I’ve multiple setups on AWS, cloudflare and Netlify (same repo) and have also recently moved in a bunch of sites to Netlify pro plan. The same setup is really fast on CF pages (<1s load), but I’ve been noticing lots of issues on Netlify (~4s load) which is completely degrading the user experience.
(Very) slow response times for some resources across various sites. Normal resources take between 200 and 800ms, while problem resources take between 1.5 seconds and 30+s.
Even if there is an occasional hit on some resources for 1st time load, why is it taking multiple seconds for revalidation. I can reload the same site after 1 min, and again it will take 4s for revalidation. Thats nuts.
Cache control setting of max-age=0 - this makes no sense at all on static resources. Why needlessly force the browser to check on these on every load?
Some sites have a initial js bundle loading from cloudfront (with max-age set as expected: max-age=31556926), most of my sites don’t. And after the first bundle, all the rest come from Netlify. So is there a CDN even being used?
In most cases, we say 400 to 800 ms could be considered normal for assets on Netlify, but 1.5 or 30+ seconds? That’s a lot! I have personally never seen this happen and would love to dig deeper on this. Do you have the URLs that give such an error? I checked the request IDs that you sent, but a lot of those IDs return no matches in our logs - this would happen if the request failed prematurely. Did something like that happen?
I could see values in 150 to 600ms as TTFB for your websites.
I would like to explain here how our CDN works and how the fingerprinting of assets is a bad practice. Netlify relies on file names and their hash to determine the cache. When you fingerprint an asset, it doesn’t just invalidate that file, but all the others that reference to that file because the other files now need to include a new name. So for each of the CDN node, this new file now has to be requested from the origin server and then it’s saved to the CDN cache. Thus, we always advise against fingerprinting.

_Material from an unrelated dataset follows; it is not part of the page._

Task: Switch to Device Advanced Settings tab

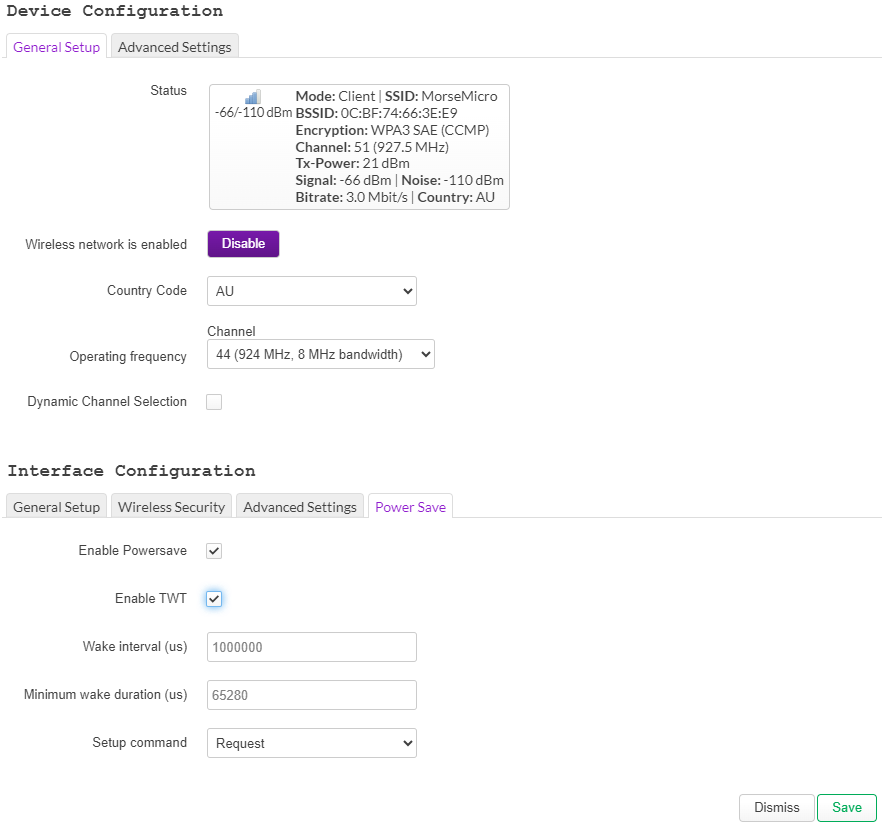Action: pos(175,47)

Thanks for those request ID’s, very much what we needed. I’ve asked our team to look into this for us since those requests do not seem otherwise problematic in our internal logs, but the timing does line up with what you’re seeing in your dev tools, so this is not the frequently observed case of “we sent quickly, but it arrived slowly”. I imagine they’ll be able to look into this for us late this week and we’ll follow up once they do!
Thanks so much for following up with additional information. We have opened an issue with the relevant internal team to look into this further. We will follow up on this thread when we have more insights.

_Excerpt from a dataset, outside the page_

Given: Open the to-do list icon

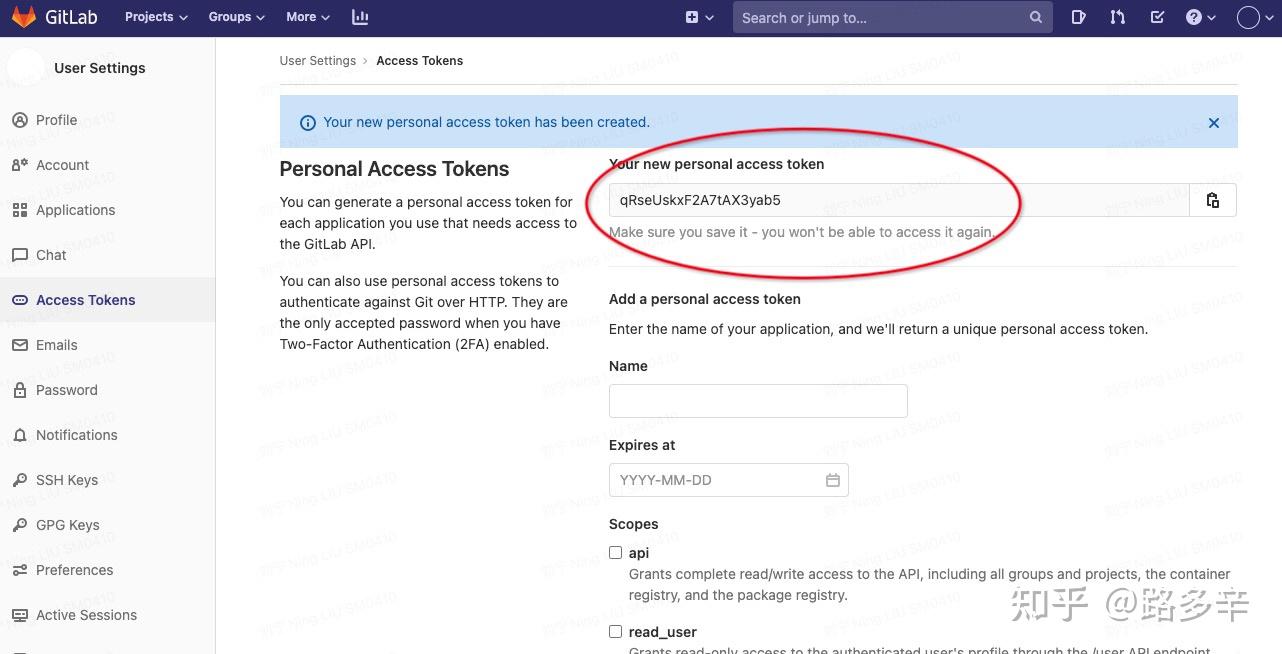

If anything changes in the interim, please let us know!
We could use one more examples, if you come upon it now! Team is still working on a resolution of this situation for us. They’re not too sure of the root cause so have thus far added logging (since your last post) and it would be helpful to get one more for them to check into.
thank you, @zehawki - i have passed this info back to the team who are working on investigating this. It is still being looked at, and we will definitely give you an update as soon as we have news to share. thank you for your patience!

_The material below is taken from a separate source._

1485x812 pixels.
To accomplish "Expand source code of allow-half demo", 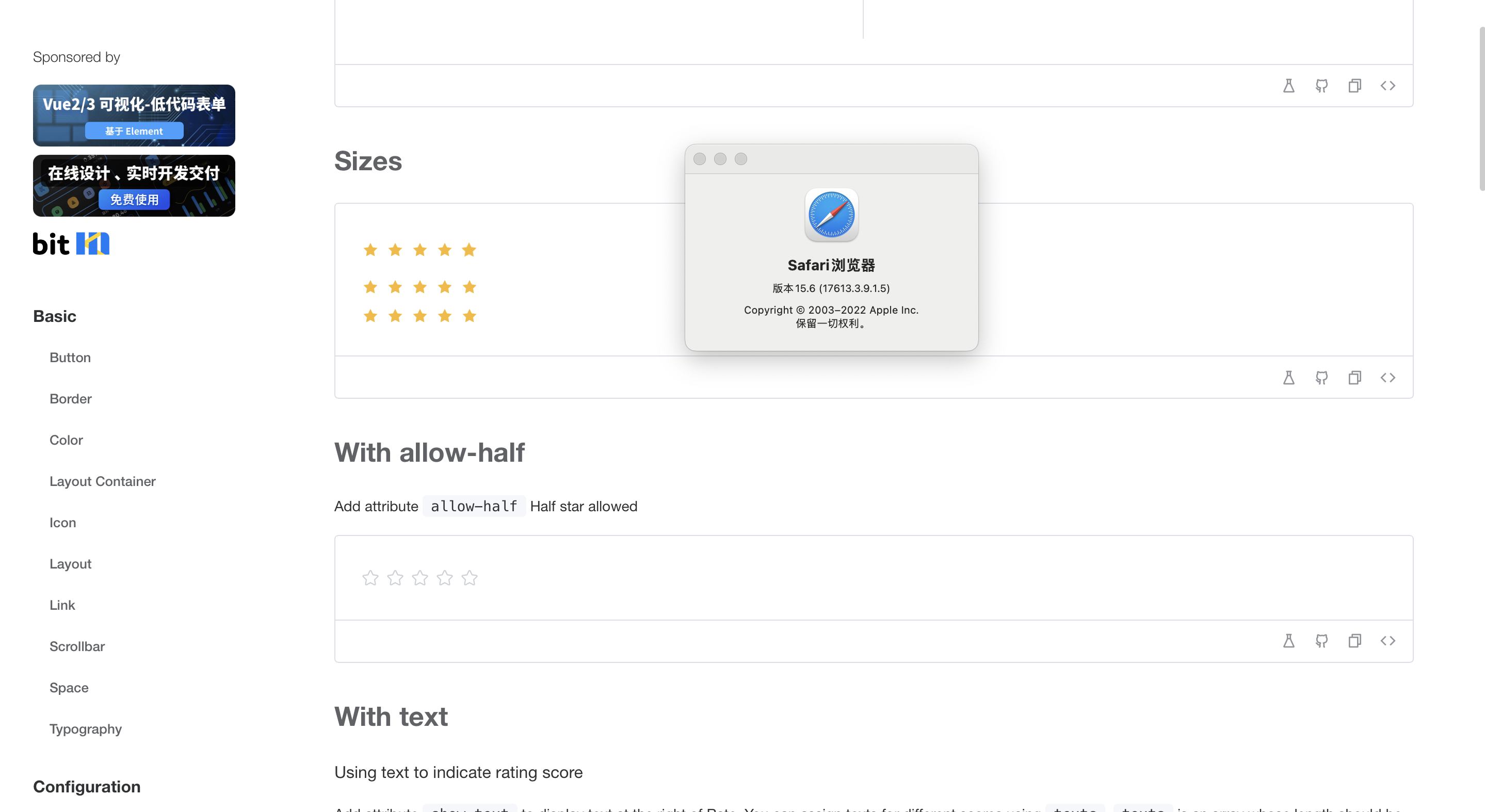I will click(x=1387, y=640).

hi there @zehawki - we were able to make some small changes that you might see making some improvement, but we are also planning a more long-term remediation (updating some much more central underlying dependencies) that should hopefully fix things for good.
Hey @zehawki and thanks for your patience while we worked on this! I believe that we have (this week, since your last post) resolved the slow static asset loading situation - what I think you show in all screenshots except for your very last one. Please let us know if that slow load - 6+ seconds on a static file - recurs!
Your last screenshot seems to be something different - you don’t show the status, but since the assets are named in red, I expect it was some kind of HTTP error (400+ return status). That would almost certainly be a separate issue (issue we resolved:
slow but successful loads in the 6-8 second range), which we are of course happy to work with you on but do need to know either a request ID, or at least a timestamp with timezone, complete URL, and status, to dig in more deeply on those.
Thanks, I can see that in our internal logs with the same timing, and don’t understand what led it to be so slow, so I’ve asked our dev team to look into this presumably new-cause situation for us and will follow up as soon as I get some details!